Tuesday, April 13, 2010

The Psychology of Norms (Part 2): Individual-Level Facts

This post is part of my series on How Society Works. For an index, see here.

I am currently looking at an article by Sripada and Stich entitled "A Framework for the Psychology of Norms". The article does exactly what it says on the tin: it provides a framework for investigating the psychology of norms.

In Part 1, I covered the preliminary account of norms and listed some social-level facts about them. To review, norms are principles and rules determining appropriate conduct; they are a cultural universal; they cluster around common themes but have variable content; and there are almost always exceptions to the common themes.

In this part, we will look at some individual-level facts about norms. In other words, we will look at how it is that we become norm-following agents.

1. Norm Acquisition
The most obvious and most evidentially well-supported fact is that people, of all cultures and heritages, seem to acquire norms in a reliable and predictable fashion. Indeed, acquisition occurs relatively early in life. Several studies suggest that children have knowledge of normative rules between the ages of 3-5.

A major cross-cultural study by Henrich et al* focused on norms of cooperation and fairness. It was found that while these norms varied in their content, that content was relatively fixed in people's minds by the age of nine.

2. Motivational Effects
It is very clear that the acquisition of norms has a powerful effect on people's motivations. Classic economic rationality would suggest that people are only motivated to follow norms if there is some clear benefit to themselves. We would call this instrumental rationality.

Several lines of evidence suggest that people follow norms for intrinsic reasons. In other words, people are disposed to follow norms even when there is no obvious personal benefit from doing so. Despite this, it would be wrong to say that instrumental rationality is never a factor: human motivation is complex and it is possible that people act for both intrinsic and instrumental reasons as roughly the same time.

One crucial feature of norms is that they tend to encourage people to take an impartial view of their actions. By abstracting away from personal circumstances, norms try to force upon us unselfish modes of reasoning. David Hume was fond of making this point.

There are several lines of evidence supporting the intrinsic motivation hypothesis. Here is a sampling:
  • Anthropology and sociology suggest that people internalise norms, i.e. they display a highly reliable lifelong pattern of compliance that is not dependent on overt coercion.
  • Robert Frank, an economist, argues that several everyday behaviours, such as tipping at restaurants and returning lost property, are not plausible on the hypothesis of instrumental rationality.
  • Daniel Batson's studies of helping behaviour suggest that people are motivated to secure the happiness of others as an end in itself and not merely as a means to their own happiness.
  • Experimental economics has found that people follow fairness norms in one-off prisoners' dilemma-style cases.
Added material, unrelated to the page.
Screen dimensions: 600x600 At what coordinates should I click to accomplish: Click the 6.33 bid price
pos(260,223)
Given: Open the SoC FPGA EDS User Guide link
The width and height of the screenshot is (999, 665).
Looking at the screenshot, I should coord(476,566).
This is true even when they are told that the encounter will be anonymous.

3. Punishment
Perhaps the most convincing evidence for people's willingness to follow norms irrespective of the impact on personal or societal welfare comes from studies of the motivation to punish.
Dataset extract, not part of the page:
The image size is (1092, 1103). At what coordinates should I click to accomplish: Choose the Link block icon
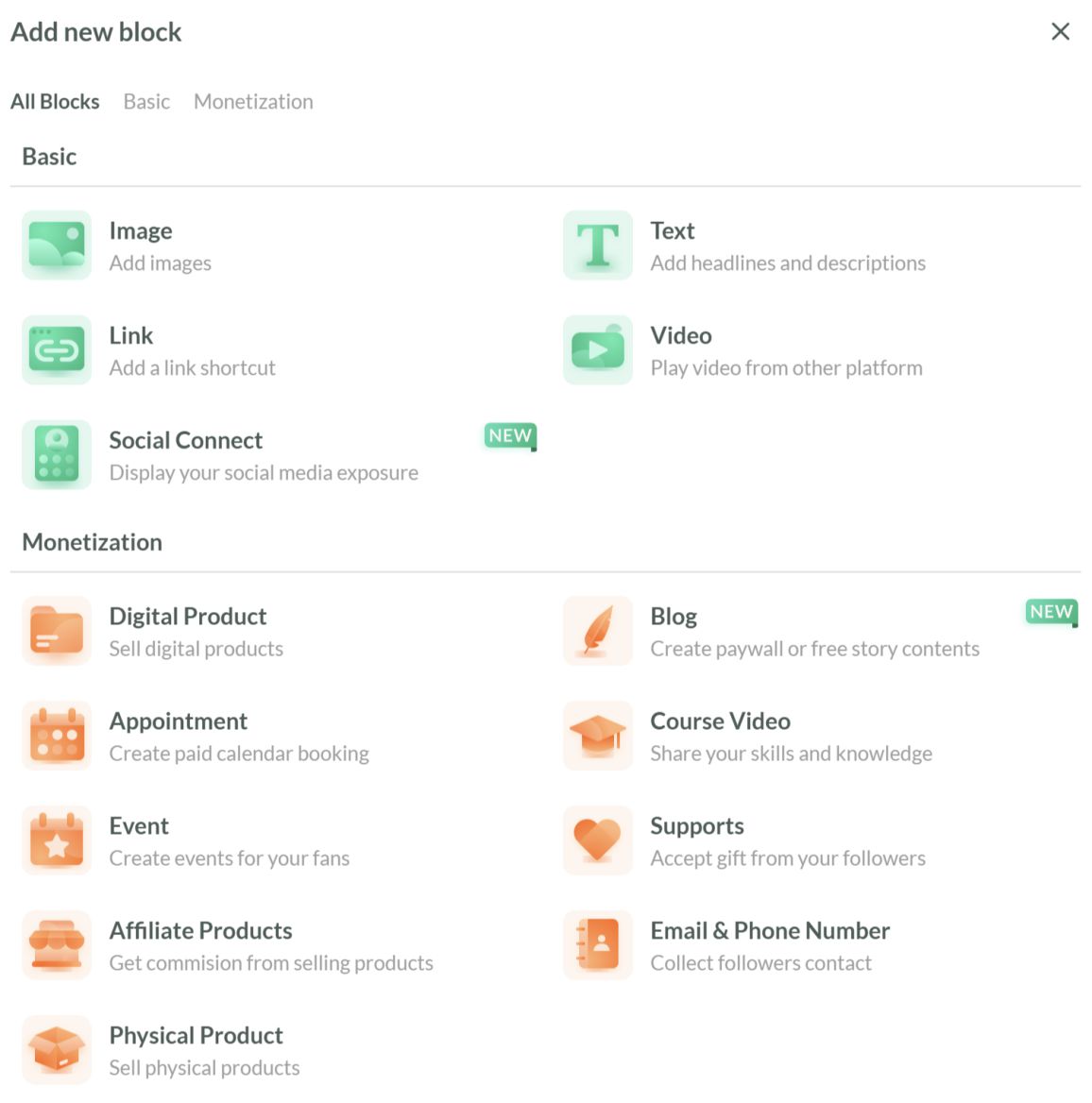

It is found that people are innate retributivists. They have a strong non-consequentialist desire to punish people who violate norms.

There are some complexities to take note of. First, motivations to punish do not always translate into behaviours, they can be suppressed or overridden by other concerns. Second, not every norm has a punishment associated with it.
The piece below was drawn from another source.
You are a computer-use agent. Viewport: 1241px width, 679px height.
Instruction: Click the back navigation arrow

The evidence supporting the intrinsic motivation to punish is multifarious. Here is a sample:
  • Anthropological and sociological literature suggests that punitive emotions and punitive sanctions are common to all societies.
  • Experimental economics has found that people will punish norm-violators even when it is costly to do so. For example, in public goods games (where the norm would be to pay into a common investment fund) people are willing to spend extra money to punish those who do not pay into the common investment fund.
  • Other psychology experiments have found that mere observers are willing to punish people for norm-violation. This would seem to be a clear violation of self-regarding norm-compliance.
The results from experimental economics have been widely replicated, which suggests that the findings are robust.

Finally, it is worth noting that developmental psychologists have found that children systematically exhibit punitive attitudes towards those who violate rules without being taught to exhibit these attitudes. This might lend some support to those who see moral learning as analogous to language learning.

To conclude, human beings seem to have some innate cognitive structures that predispose them to the acquisition of norms. Once they acquire these norms, they seem to follow them in a predominantly intrinsic manner.

In the next part we will look at the hypothetical cognitive structures that might be responsible for all of this.

* Henrich, Boyd, Bowles, Camerer, Fehr and Gintis Foundations of Human Sociality (Oxford, University Press, 2001).